YOUR ASSIGNMENT
Copy, from the listing, every line in which the string "computer" is present.

=====

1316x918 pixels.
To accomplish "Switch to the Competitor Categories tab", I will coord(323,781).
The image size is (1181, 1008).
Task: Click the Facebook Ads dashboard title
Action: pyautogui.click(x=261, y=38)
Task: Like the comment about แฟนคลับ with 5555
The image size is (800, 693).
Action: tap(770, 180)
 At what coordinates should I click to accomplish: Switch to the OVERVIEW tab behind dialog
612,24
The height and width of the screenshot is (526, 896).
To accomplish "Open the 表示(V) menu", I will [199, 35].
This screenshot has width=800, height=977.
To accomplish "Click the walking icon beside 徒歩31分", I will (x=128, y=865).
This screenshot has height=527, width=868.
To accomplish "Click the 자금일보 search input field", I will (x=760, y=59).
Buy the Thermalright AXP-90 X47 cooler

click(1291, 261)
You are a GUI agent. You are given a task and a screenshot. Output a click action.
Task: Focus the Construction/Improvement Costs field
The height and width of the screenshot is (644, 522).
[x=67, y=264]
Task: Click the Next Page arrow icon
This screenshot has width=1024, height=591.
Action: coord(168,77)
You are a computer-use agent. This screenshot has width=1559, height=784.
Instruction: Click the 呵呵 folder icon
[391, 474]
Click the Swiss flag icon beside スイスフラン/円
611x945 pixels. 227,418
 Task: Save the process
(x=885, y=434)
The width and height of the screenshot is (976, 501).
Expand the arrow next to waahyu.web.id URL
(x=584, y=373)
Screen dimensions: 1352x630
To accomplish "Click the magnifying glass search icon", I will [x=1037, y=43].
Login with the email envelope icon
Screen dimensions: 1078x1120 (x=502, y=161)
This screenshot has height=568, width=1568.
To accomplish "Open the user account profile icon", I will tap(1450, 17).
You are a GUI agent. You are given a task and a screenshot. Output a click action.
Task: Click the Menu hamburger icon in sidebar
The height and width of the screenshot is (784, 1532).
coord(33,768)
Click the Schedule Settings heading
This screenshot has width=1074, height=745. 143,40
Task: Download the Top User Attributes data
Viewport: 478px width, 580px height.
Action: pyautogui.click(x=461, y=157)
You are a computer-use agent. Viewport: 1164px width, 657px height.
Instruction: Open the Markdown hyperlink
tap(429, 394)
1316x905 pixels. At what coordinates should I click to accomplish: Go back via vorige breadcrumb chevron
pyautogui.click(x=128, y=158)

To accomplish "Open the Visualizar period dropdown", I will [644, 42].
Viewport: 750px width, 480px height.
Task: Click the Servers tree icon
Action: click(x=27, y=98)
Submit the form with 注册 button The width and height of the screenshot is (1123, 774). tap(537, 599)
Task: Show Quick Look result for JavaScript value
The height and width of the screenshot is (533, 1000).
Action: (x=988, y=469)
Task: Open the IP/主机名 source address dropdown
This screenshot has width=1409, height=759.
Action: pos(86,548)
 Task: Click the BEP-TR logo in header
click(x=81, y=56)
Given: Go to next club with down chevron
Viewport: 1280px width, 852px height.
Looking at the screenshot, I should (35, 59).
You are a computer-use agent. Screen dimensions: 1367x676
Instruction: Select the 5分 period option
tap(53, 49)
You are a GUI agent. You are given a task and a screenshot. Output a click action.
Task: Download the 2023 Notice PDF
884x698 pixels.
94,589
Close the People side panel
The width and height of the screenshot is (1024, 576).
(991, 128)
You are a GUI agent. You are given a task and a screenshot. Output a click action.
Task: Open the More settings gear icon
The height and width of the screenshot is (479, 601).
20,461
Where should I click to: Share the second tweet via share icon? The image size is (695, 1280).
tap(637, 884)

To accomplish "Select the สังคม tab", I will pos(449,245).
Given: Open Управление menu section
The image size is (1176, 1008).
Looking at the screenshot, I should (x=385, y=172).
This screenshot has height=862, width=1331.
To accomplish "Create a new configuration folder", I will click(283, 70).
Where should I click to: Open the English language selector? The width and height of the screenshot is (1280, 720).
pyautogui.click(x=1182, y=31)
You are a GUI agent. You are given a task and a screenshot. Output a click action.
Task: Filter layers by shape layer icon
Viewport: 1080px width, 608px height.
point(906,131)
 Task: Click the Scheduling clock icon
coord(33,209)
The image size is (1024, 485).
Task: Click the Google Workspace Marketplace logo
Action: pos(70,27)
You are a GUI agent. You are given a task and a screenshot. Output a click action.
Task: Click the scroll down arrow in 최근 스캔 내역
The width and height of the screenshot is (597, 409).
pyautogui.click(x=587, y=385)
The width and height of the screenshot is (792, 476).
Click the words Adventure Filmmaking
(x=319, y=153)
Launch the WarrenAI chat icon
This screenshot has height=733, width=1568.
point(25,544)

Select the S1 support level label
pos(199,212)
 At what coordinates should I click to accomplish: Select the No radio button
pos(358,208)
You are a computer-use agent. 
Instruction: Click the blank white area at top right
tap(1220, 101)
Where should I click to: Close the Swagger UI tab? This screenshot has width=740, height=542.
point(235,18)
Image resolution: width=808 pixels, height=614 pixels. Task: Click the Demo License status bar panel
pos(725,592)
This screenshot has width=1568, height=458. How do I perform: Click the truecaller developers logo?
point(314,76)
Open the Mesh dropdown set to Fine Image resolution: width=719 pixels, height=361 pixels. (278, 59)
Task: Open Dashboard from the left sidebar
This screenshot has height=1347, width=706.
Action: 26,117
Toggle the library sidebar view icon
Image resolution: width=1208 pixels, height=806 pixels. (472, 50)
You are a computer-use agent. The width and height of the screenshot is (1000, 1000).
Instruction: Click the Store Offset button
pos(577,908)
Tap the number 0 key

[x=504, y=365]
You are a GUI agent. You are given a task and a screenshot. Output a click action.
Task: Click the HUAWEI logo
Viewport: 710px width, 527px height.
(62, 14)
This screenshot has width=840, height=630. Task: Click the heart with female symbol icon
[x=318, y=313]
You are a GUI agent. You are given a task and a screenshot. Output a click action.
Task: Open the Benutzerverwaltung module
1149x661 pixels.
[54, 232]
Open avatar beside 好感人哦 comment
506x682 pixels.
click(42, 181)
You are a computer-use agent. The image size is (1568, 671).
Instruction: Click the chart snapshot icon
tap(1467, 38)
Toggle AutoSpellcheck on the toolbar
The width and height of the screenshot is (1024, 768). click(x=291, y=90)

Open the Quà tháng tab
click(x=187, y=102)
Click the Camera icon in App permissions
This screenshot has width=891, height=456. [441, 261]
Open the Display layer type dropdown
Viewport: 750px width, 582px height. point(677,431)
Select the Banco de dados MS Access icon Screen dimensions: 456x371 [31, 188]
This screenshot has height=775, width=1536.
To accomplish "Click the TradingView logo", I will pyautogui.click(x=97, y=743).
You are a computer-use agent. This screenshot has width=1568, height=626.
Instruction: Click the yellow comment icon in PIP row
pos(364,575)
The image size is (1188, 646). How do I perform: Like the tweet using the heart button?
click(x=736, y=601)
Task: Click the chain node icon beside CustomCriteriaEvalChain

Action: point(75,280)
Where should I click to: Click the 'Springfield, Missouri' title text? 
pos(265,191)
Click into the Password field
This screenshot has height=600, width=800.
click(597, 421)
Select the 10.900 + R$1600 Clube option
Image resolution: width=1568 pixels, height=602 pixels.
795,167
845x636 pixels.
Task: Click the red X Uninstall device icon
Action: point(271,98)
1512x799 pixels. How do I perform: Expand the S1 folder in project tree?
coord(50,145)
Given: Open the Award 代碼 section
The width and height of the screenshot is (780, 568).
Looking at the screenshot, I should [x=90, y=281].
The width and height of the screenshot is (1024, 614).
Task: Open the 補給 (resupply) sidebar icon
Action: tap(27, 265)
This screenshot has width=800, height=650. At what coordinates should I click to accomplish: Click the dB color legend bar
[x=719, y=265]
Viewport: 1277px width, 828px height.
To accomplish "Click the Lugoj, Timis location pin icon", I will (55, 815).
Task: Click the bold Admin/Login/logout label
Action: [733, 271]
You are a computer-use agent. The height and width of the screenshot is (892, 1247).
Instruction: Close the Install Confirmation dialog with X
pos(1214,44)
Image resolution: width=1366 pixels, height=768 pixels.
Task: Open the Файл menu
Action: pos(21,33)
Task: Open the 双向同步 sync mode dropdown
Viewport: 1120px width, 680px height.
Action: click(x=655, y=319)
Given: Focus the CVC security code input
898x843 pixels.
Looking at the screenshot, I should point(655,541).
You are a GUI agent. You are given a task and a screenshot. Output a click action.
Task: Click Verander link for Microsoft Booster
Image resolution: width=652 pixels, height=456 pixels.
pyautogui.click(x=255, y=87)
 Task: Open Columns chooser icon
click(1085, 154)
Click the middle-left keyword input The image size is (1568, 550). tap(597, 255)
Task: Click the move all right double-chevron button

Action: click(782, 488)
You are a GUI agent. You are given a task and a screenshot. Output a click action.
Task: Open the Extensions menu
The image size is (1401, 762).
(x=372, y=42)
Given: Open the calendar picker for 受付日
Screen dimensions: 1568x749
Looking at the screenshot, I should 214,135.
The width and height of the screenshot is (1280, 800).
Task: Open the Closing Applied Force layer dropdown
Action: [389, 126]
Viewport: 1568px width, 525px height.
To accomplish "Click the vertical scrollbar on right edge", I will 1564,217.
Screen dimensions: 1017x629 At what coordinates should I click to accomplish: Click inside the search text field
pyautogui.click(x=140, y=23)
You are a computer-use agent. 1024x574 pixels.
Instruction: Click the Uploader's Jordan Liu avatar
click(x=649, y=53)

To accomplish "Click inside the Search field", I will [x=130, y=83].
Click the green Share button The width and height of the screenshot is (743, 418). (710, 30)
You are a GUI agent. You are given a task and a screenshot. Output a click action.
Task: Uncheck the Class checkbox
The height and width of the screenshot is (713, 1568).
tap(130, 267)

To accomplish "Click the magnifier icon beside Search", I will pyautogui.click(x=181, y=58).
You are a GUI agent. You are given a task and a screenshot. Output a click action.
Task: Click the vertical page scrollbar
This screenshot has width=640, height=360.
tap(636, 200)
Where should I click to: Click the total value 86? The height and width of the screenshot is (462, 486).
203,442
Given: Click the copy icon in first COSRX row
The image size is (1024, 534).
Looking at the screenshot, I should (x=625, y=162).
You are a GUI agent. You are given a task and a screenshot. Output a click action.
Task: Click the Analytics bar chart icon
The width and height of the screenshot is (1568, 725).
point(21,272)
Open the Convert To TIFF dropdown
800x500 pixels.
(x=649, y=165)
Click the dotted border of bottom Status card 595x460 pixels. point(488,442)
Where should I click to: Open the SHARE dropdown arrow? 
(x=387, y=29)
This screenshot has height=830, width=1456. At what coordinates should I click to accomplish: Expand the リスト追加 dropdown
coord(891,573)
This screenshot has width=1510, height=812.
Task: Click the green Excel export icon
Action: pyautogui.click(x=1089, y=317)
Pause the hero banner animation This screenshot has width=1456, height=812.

=====

EXERCISE RESULT
You are a computer-use agent. This screenshot has width=1559, height=784.
You are a computer-use agent. Viewport: 1164px width, 657px height.
You are a computer-use agent. Screen dimensions: 1367x676
You are a computer-use agent. 
You are a computer-use agent. The width and height of the screenshot is (1000, 1000).
You are a computer-use agent. The image size is (1568, 671).
You are a computer-use agent. This screenshot has width=1568, height=626.
You are a computer-use agent. The height and width of the screenshot is (892, 1247).
You are a computer-use agent. 1024x574 pixels.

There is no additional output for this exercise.